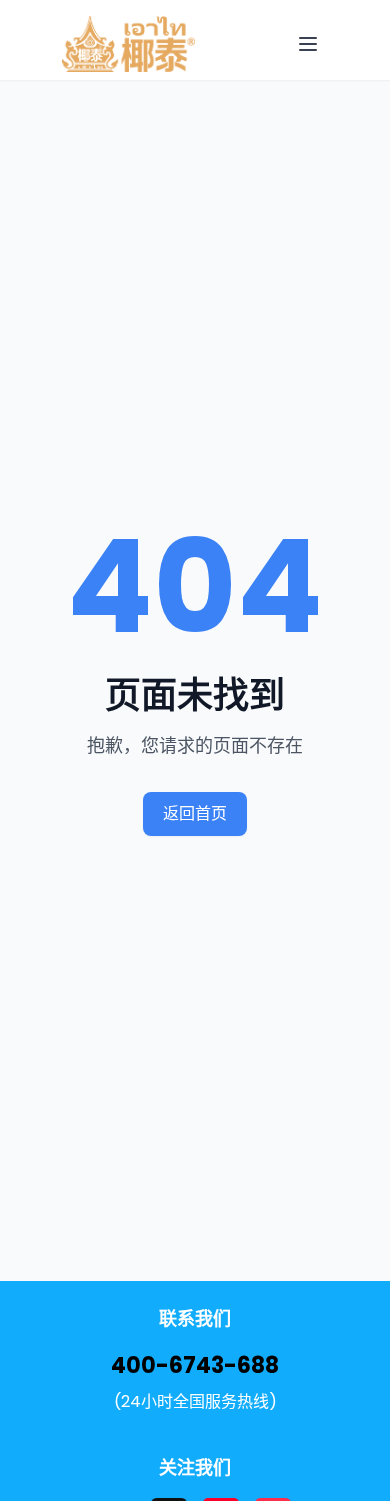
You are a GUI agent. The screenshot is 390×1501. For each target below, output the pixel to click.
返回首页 (195, 813)
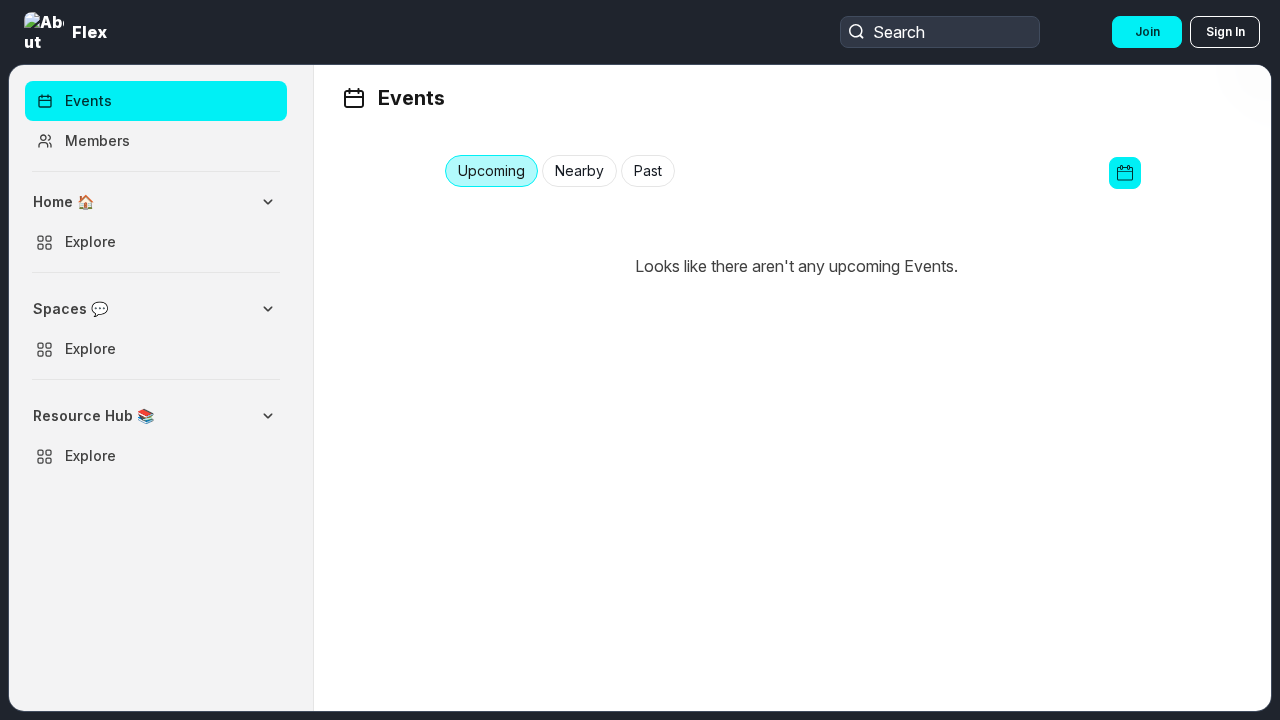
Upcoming (491, 171)
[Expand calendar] (1125, 173)
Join (1147, 31)
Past (648, 171)
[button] (67, 32)
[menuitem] (156, 222)
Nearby (579, 171)
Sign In (1225, 31)
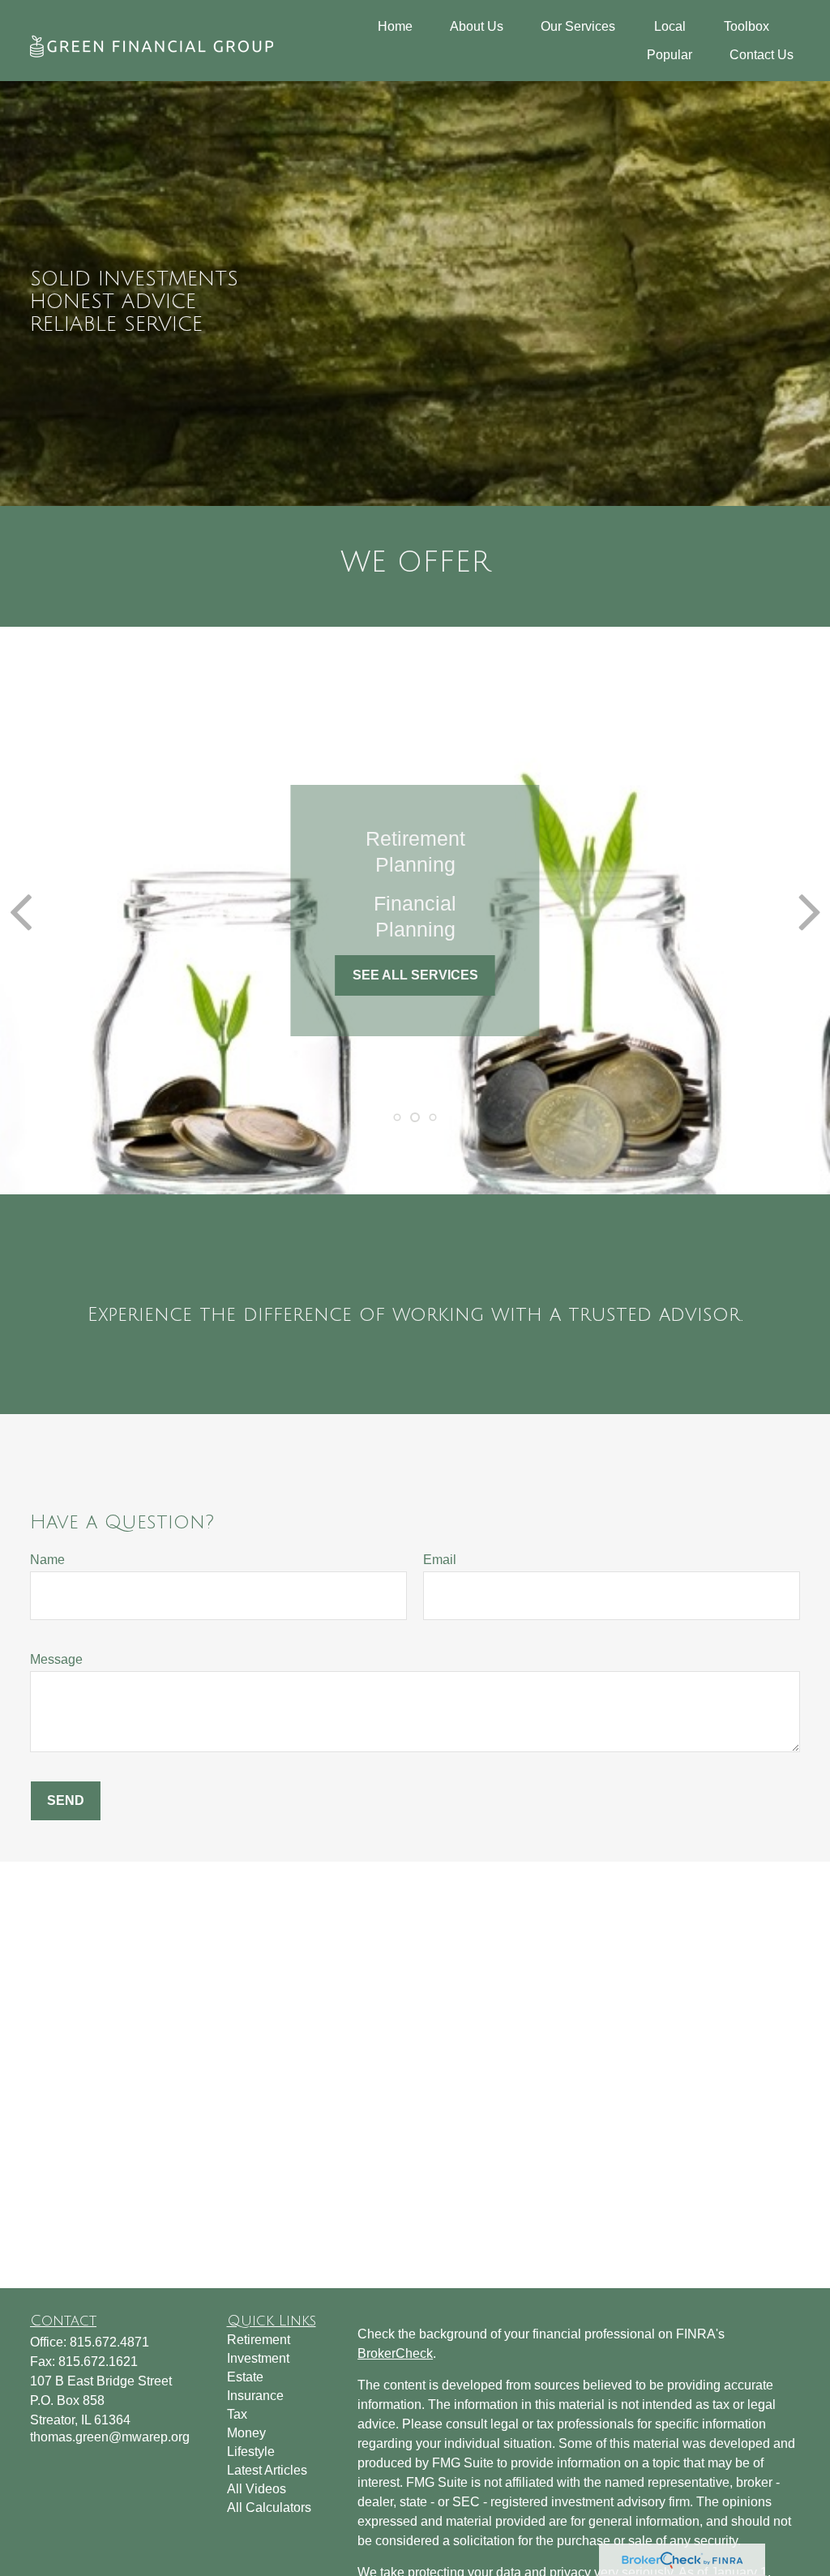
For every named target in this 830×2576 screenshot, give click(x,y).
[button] (395, 26)
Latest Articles (267, 2470)
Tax (237, 2414)
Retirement (258, 2340)
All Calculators (269, 2507)
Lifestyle (251, 2451)
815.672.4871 (109, 2342)
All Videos (256, 2489)
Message (56, 1659)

----

*Task brief:*
Every record above should come back exactly, but without its pictures.

*Answer to this task:*
You are a GUI agent. The screenshot is 390×1501. For each target below, output the pixel to click.
返回首页 (195, 813)
Upcoming (491, 171)
[Expand calendar] (1125, 173)
Join (1147, 31)
Past (648, 171)
[button] (67, 32)
[menuitem] (156, 222)
Nearby (579, 171)
Sign In (1225, 31)
For every named target in this 830×2576 screenshot, give click(x,y).
[button] (395, 26)
Latest Articles (267, 2470)
Tax (237, 2414)
Retirement (258, 2340)
All Calculators (269, 2507)
Lifestyle (251, 2451)
815.672.4871 (109, 2342)
All Videos (256, 2489)
Message (56, 1659)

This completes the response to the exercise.